White House downplays, but doesn't rule out trillion dollar coin proposal

Platinum Coin

The White House today weighed in on the possibility of minting a trillion dollar platinum coin, telling reporters that there is "no substitute" for simply raising the US' borrowing limit, but declining to explicitly rule it out as a potential solution to American debt problems.

White House Press Secretary Jay Carney fielded several questions about the trillion dollar coin during his daily press briefing Wednesday, as reporters pressed him to clarify the Obama administration's position. Carney largely downplayed the option, telling the press that Congress should be able to solve the problem on its own, though he stopped short of ruling it out entirely.

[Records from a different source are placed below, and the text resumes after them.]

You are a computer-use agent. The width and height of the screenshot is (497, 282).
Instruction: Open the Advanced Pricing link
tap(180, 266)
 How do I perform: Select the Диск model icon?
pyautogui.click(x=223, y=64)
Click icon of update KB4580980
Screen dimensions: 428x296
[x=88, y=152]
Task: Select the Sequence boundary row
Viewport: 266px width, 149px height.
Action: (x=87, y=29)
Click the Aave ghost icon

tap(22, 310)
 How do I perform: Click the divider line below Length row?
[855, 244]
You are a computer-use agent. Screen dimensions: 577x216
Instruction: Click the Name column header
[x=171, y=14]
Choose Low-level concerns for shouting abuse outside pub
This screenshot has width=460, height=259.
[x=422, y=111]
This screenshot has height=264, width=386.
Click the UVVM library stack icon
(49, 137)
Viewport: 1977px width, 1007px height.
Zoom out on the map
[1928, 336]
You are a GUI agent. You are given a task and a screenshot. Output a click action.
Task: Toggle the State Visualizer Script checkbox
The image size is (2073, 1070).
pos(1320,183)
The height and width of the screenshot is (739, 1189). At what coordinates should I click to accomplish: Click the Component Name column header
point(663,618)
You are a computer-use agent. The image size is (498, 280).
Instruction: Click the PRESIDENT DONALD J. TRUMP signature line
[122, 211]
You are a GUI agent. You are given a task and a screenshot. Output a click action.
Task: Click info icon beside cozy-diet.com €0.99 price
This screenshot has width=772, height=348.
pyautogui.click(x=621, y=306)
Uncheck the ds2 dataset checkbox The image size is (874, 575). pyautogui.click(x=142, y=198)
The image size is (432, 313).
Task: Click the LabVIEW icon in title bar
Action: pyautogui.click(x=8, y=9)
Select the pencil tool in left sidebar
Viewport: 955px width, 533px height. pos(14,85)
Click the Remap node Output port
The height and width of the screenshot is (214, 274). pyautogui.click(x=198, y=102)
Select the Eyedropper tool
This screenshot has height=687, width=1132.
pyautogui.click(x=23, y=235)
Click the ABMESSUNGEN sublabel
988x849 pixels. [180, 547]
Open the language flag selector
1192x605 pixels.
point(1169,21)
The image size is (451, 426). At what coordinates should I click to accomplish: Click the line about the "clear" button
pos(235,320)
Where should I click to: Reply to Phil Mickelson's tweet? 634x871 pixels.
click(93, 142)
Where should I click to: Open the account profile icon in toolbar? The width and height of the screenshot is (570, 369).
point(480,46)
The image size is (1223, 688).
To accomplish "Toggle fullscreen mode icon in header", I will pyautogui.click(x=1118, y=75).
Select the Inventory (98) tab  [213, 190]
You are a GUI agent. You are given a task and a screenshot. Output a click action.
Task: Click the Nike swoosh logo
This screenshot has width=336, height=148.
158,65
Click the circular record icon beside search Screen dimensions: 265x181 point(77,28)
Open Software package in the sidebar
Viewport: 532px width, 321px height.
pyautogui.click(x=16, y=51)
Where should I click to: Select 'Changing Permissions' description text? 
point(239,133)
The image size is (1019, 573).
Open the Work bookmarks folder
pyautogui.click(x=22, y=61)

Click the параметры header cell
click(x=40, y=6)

"Nothing needs to come to these kinds of speculative notions."

"You can speculate about lots of things," Carney said. "Nothing needs to come to these kinds of speculative notions about a problem that can be resolved by Congress doing its job."

The option, which exploits a legal loophole that allows Treasury to mint platinum coins in any denomination, has received support from some on the left, who believe it could allow President Obama to avoid potentially excruciating negotiations with Republicans over raising the debt ceiling. The rationale is that by minting such a valuable coin and depositing it in the Federal Reserve, the US would be able to pay down its debt without raising the ceiling.

Republicans, meanwhile, have already announced plans to introduce legislation that would block Treasury from minting the trillion dollar coin, with GOP Rep. Greg Walden calling the option "absurd and dangerous." Carney, meanwhile, says he is unaware of whether or not the White House has internally discussed the possibility. "The president's belief is Congress needs to do its job," Carney said.